La confirmation du revirement opéré par la Cour de cassation concernant l’indemnisation du préjudice d’anxiété lié à l’amiante
Pour rappel, par un arrêt en date du 5 avril 2019, la Cour de cassation, en son Assemblée plénière a opéré un revirement de jurisprudence en ce qui concerne l’indemnisation des salariés exposés à l’amiante.
Depuis la loi du 23 décembre 1998, les travailleurs particulièrement exposés à l’amiante, sans être atteints d’une maladie professionnelle, avaient la possibilité de partir de manière anticipée à la retraite. En effet, l’article 41 de cette loi dispose qu’une : « allocation de cessation anticipée d’activité est versée aux salariés et anciens salariés des établissements de fabrication de matériaux contenant de l’amiante, des établissements de flocage et de calorifugeage à l’amiante ou de construction et de réparation navales, sous réserve qu’ils cessent toute activité professionnelle, lorsqu’ils remplissent les conditions suivantes ». Sur la base de cet article, la chambre sociale de la Cour de cassation, a admis en 2010, que les salariés ayant travaillé dans un des établissements mentionnés ci-dessus, peuvent demander réparation du préjudice d’anxiété constitué par l’inquiétude générée par le risque de déclaration à tout moment d’une maladie liée à l’amiante. Cependant, les salariés n’entrant pas dans le champ de l’article 41 de cette loi, ne peuvent bénéficier de la réparation du préjudice d’anxiété, même sur le fondement d’un manquement de l’employeur à son obligation de sécurité, comme en témoigne l’arrêt de la chambre sociale du 21 septembre 2017 (pourvoi n° 16-15.130).

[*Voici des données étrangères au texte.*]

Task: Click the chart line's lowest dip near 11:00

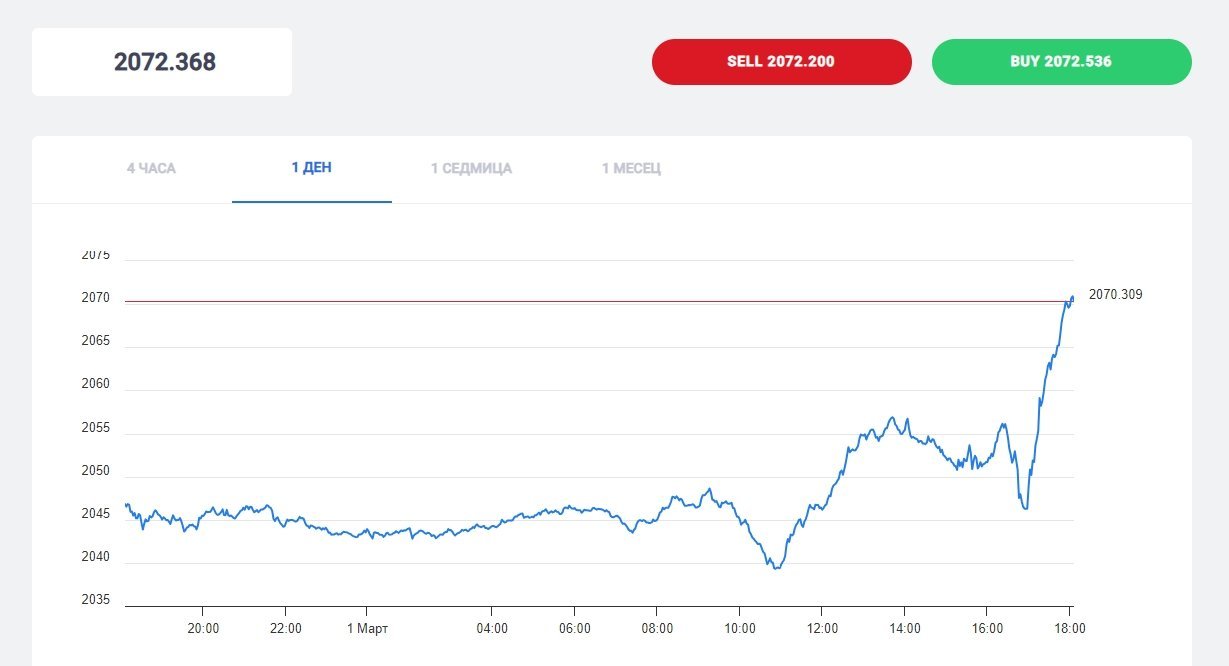Action: (x=776, y=567)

Cette exclusion a été critiquée, notamment au regard de l’importance du nombre de salariés, n’entrant pas dans le champ d’application de l’article 41 de la loi de 1998, ayant été exposés à l’inhalation de poussières d’amiante de nature à compromettre gravement leur santé. Face à cette situation, l’assemblée plénière de la Cour de cassation, c’est à dire sa formation la plus solennelle, a été saisie pour réexaminer cette question.
Elle a opéré un revirement le 5 avril 2019. En effet, dans cet arrêt la Cour de cassation, sans revenir sur le régime applicable aux travailleurs relevant de l’article 41 de la loi de 1998, reconnaît la possibilité pour un salarié justifiant d’une exposition à l’amiante, générant un risque de développer une pathologie grave, d’agir contre son employeur, sur le fondement des règles de droit commun régissant l’obligation de sécurité de l’employeur, quand bien même il n’aurait pas travaillé dans l’un des établissements mentionnés à l’article 41 de la loi du 23 décembre 1998 modifiée.

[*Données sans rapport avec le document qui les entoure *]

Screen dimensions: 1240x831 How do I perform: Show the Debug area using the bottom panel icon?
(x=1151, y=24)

Elle ajoute que ne méconnaît pas l’obligation légale lui imposant de prendre les mesures nécessaires pour assurer la sécurité et protéger la santé physique et mentale des travailleurs l’employeur qui justifie avoir pris toutes les mesures prévues par les articles L. 4121-1 et L. 4121-2 du code du travail, dans sa rédaction antérieure à l’ordonnance n° 2017-1389 du 22 septembre 2017.Cette position est la même que celle retenue par la jurisprudence Air France de la chambre sociale du 25 novembre 2015.
Cette position vient d’être confirmée par plusieurs arrêts de la chambre sociale de la Cour de cassation en date du 11 septembre 2019. Il y est en effet reconnu qu’en application des règles de droit commun régissant l’obligation de sécurité de l’employeur, le salarié qui justifie d’une exposition à l’amiante, générant un risque élevé de développer une pathologie grave, peut agir contre son employeur, pour manquement de ce dernier à son obligation de sécurité, quand bien même il n’aurait pas travaillé dans l’un des établissements mentionnés à l’article 41 de la loi du 23 décembre 1998 modifiée.